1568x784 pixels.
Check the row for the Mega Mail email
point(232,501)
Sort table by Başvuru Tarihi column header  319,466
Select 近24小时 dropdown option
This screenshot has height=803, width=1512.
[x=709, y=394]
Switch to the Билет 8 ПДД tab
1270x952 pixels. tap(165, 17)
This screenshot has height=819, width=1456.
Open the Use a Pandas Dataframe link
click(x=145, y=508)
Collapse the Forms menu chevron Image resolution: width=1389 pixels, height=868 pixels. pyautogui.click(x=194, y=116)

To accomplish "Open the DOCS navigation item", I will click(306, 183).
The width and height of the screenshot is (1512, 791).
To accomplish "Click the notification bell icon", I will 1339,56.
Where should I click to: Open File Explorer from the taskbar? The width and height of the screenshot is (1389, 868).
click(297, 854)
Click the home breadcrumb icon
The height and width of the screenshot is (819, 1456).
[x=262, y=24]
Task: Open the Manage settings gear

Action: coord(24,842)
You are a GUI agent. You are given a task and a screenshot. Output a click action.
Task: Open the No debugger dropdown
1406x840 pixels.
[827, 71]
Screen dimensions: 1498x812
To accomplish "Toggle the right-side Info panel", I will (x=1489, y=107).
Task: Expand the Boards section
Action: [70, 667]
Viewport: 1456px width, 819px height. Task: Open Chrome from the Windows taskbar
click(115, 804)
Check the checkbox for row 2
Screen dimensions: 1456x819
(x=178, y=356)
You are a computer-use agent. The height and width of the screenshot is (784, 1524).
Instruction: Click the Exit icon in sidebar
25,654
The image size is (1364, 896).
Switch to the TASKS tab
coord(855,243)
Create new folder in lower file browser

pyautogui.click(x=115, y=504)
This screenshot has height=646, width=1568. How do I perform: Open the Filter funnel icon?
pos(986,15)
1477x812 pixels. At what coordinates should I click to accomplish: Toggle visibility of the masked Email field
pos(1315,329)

────

A complete, exact repeat of the records is the required answer.

Result of this task -
1568x784 pixels.
Check the row for the Mega Mail email
point(232,501)
Sort table by Başvuru Tarihi column header  319,466
Select 近24小时 dropdown option
This screenshot has height=803, width=1512.
[x=709, y=394]
Switch to the Билет 8 ПДД tab
1270x952 pixels. tap(165, 17)
This screenshot has height=819, width=1456.
Open the Use a Pandas Dataframe link
click(x=145, y=508)
Collapse the Forms menu chevron Image resolution: width=1389 pixels, height=868 pixels. pyautogui.click(x=194, y=116)

To accomplish "Open the DOCS navigation item", I will click(306, 183).
The width and height of the screenshot is (1512, 791).
To accomplish "Click the notification bell icon", I will 1339,56.
Where should I click to: Open File Explorer from the taskbar? The width and height of the screenshot is (1389, 868).
click(297, 854)
Click the home breadcrumb icon
The height and width of the screenshot is (819, 1456).
[x=262, y=24]
Task: Open the Manage settings gear

Action: coord(24,842)
You are a GUI agent. You are given a task and a screenshot. Output a click action.
Task: Open the No debugger dropdown
1406x840 pixels.
[827, 71]
Screen dimensions: 1498x812
To accomplish "Toggle the right-side Info panel", I will (x=1489, y=107).
Task: Expand the Boards section
Action: [70, 667]
Viewport: 1456px width, 819px height. Task: Open Chrome from the Windows taskbar
click(115, 804)
Check the checkbox for row 2
Screen dimensions: 1456x819
(x=178, y=356)
You are a computer-use agent. The height and width of the screenshot is (784, 1524).
Instruction: Click the Exit icon in sidebar
25,654
The image size is (1364, 896).
Switch to the TASKS tab
coord(855,243)
Create new folder in lower file browser

pyautogui.click(x=115, y=504)
This screenshot has height=646, width=1568. How do I perform: Open the Filter funnel icon?
pos(986,15)
1477x812 pixels. At what coordinates should I click to accomplish: Toggle visibility of the masked Email field
pos(1315,329)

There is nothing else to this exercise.